Azure Data Lake - HDInsight vs Data Warehouse Azure Data Lake - HDInsight vs Data Warehouse azure azure

Azure Data Lake - HDInsight vs Data Warehouse


If your main purpose is to query data stored in the Azure Data Warehouse (ADW) then there is not real benefit to using Azure Data Lake Analytics (ADLA). But as soon as you have other (un)structured data stored in ADLS, like json documents or csv files for example, the benefit of ADLA becomes clear as U-Sql allows you to join your relational data stored in ADW with the (un)structured / nosql data stored in ADLS.

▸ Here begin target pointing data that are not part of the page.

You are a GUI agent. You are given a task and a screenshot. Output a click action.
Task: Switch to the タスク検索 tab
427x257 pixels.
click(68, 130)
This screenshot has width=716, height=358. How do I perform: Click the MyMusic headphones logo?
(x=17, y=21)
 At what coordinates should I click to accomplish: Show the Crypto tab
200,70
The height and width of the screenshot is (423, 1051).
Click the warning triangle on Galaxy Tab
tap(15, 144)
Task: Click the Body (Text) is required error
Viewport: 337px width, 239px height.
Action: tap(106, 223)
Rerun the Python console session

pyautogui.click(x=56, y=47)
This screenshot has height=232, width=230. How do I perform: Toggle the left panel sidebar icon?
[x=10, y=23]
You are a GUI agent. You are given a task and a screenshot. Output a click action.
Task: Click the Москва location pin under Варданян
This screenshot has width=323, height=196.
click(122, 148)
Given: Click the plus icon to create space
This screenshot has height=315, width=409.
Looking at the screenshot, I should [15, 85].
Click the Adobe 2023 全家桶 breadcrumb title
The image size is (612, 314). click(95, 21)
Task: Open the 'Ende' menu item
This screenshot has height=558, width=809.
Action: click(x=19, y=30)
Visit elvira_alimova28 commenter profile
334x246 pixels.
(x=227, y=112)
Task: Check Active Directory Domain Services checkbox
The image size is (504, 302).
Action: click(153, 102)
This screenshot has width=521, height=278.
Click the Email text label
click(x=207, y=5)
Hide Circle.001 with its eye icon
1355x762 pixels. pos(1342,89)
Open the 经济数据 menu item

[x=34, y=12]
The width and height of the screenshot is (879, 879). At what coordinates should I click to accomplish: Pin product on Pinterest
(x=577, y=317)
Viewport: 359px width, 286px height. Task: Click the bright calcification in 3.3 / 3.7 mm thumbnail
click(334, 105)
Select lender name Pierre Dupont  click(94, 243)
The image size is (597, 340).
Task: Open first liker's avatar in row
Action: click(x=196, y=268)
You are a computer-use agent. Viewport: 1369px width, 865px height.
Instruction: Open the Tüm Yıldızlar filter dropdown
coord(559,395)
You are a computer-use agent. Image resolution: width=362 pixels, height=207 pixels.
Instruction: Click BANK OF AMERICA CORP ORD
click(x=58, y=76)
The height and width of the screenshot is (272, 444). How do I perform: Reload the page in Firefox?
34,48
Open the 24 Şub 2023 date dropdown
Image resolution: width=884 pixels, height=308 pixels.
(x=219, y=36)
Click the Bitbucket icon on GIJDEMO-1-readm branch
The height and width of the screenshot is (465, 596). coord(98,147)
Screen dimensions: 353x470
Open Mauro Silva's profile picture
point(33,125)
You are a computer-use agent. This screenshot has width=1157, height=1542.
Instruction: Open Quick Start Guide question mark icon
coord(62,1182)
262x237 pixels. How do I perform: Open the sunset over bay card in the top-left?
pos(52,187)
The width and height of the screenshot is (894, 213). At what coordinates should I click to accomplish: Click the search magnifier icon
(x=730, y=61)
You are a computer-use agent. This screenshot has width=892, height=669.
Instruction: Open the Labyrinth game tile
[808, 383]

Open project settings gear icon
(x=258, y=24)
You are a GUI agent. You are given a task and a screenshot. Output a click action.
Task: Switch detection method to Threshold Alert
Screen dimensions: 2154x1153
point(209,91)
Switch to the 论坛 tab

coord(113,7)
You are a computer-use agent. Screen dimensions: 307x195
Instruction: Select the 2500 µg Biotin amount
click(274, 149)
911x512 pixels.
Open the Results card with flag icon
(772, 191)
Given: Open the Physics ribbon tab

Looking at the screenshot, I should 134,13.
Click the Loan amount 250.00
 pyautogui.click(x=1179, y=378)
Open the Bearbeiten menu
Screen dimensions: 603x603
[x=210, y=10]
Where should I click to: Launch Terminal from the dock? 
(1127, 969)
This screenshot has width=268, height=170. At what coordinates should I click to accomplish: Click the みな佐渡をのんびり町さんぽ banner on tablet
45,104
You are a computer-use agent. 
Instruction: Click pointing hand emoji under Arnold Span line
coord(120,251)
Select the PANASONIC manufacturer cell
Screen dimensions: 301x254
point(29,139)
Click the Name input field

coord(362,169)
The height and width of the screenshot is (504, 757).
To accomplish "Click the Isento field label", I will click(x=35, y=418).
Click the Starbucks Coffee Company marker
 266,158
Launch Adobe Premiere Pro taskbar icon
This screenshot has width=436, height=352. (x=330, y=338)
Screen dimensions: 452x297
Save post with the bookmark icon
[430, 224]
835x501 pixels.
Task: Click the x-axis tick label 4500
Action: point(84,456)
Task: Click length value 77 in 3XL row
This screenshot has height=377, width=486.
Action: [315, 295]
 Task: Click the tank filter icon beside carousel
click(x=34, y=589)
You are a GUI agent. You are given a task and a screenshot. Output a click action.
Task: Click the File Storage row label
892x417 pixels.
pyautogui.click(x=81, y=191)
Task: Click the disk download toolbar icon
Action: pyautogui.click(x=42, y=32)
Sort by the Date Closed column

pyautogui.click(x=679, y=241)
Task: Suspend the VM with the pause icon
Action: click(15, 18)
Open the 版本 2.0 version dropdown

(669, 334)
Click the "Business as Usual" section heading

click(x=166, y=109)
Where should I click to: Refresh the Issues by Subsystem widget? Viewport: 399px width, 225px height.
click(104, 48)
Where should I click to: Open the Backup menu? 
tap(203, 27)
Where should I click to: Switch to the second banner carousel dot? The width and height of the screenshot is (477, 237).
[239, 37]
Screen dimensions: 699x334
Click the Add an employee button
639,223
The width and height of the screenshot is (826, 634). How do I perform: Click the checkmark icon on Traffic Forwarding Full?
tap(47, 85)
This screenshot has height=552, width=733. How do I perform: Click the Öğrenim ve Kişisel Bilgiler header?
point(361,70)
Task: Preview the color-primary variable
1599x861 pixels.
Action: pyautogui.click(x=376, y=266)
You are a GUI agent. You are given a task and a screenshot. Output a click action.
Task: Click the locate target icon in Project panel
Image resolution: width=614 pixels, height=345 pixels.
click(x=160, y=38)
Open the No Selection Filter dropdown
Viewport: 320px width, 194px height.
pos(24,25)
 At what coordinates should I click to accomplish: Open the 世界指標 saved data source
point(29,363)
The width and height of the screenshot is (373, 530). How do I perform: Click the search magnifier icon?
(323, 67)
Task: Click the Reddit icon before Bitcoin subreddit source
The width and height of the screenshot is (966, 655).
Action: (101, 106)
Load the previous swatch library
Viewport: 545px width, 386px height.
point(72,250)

Also, it enables you to use U-Sql to prepare this other data for direct import in ADW, so Azure Data Factory is not longer required to get the data into you data warehouse. See this blogpost for more information:

A common use case for ADLS and SQL DW is the following. Raw data is ingested into ADLS from a variety of sources. Then ADL Analytics is used to clean and process the data into a loading ready format. From there, the high value data can be imported into Azure SQL DW via PolyBase.

..

You can import data stored in ORC, RC, Parquet, or Delimited Text file formats directly into SQL DW using the Create Table As Select (CTAS) statement over an external table.


Please note that the SQL statement in SQL Data Warehouse is currently NOT generating U-SQL behind the scenes. Also, the use cases between ADLA/U-SQL and SDW are different.

ADLA is giving you an processing engine to do batch data preparation/cooking to generate your data to build a data mart/warehouse that you then can read interactively with SQL DW. In your example above, you seem to be mainly doing the second part. Adding "Views" on top on these EXTERNAL tables to do transformations in SQL DW will quickly run into scalability limits if you operating on big data (and not just a few 100k rows).